Judo Tom said:
i would add the extra cals close to the workout before and the 2-3 meals after that is
just keep adding meals and cals until your bf goes up a bit and then cut a meal back.. if the gains slow add it back.. just keep adjusting as the cycle goes..
i adjust my diet depending on how hard my workouts are.. what my body tells me .. what the scale says and what the mirror shows..
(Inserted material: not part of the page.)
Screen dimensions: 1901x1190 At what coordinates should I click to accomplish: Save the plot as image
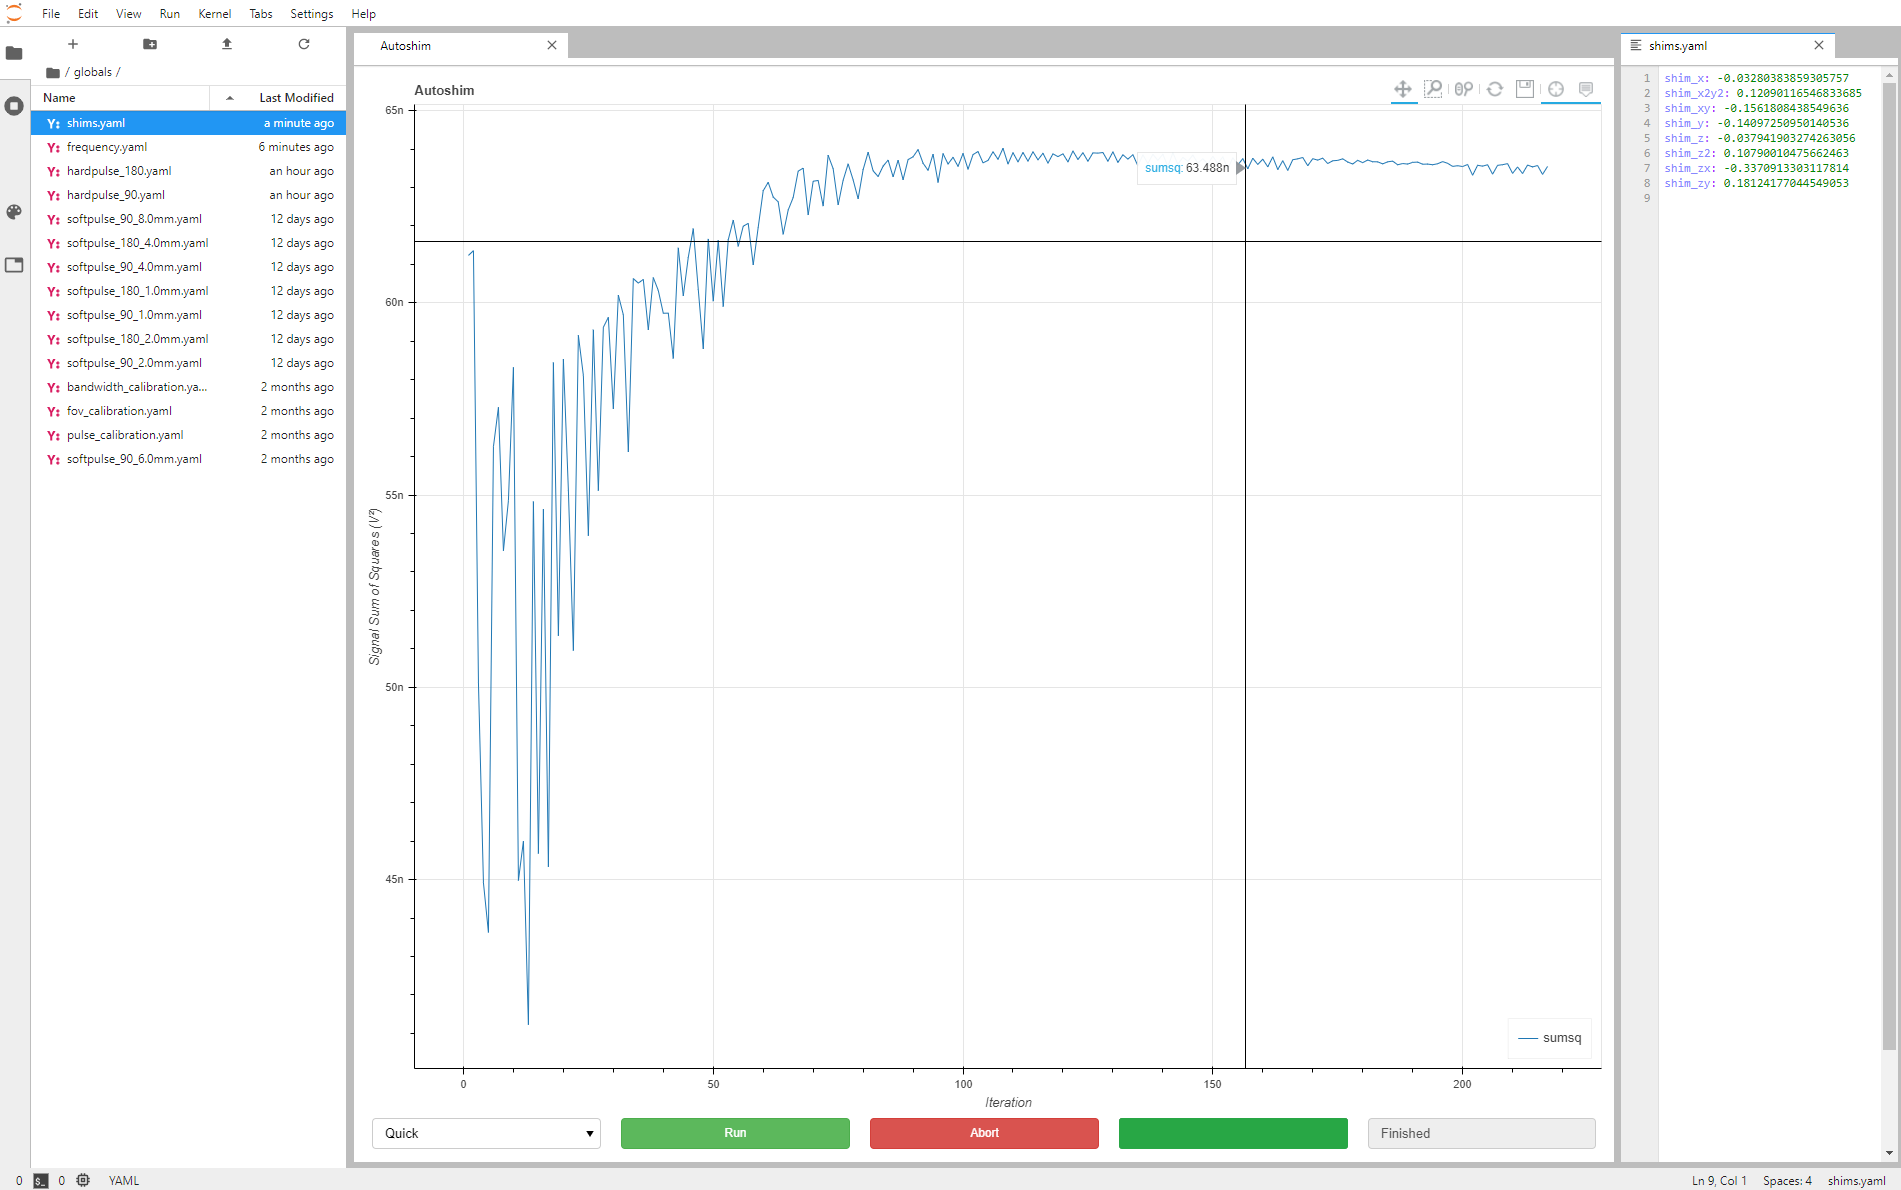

im sure you have done the same while cutting? now just do the opposite while bulking
2 slices of wheat bread and 3 slices of turkey probably doesnt break 350 cals so its not much but its pretty good quality at the same time.. so its not gonna turn you into shamu overnite
good luck
Right on bro.........so what if I have a sandwhich post training and one pre-training? ANPB and banana??? It would like like this:
430 - 25 Minute Cardio (20minute Hiit On Elliptical)
600 - 1/2 Cup Oats, 1 Tuna Sandwhich On Whole Wheat, 1 Scoop Of Whey
900 - 3/4 Cup Oats, 250g Of Cottage Cheese, 1/2 apple, 1tb Of Anpb, 1 Cup Of Egg Whites, 1 Scoop Whey, 1 Cup Of Skim In Coffee
NOON - 4OZ Chicken, 4oz beef, 1 cup rice and beans, 2-3 cups veggies, salad
230 - 1/2 cup oats, 1 scoop whey, 250g of cottage cheese, 1/2 apple 1tb of ANPB
530 - PW SHAKE
700 - 1/2 cup oats, 1/2 banana, 1 cup egg whites, scoop of whey
900 - 4-5 handfuls of nuts, 250g of cottage cheese..........
Any better bro?
ALSO, I have about SEVEN boxes of EAS myoplex high protein, low carb bars....yeah, yeah, I know they are junk, but I won them........so, would you toss a few in here and there on top of my meals or just bag em?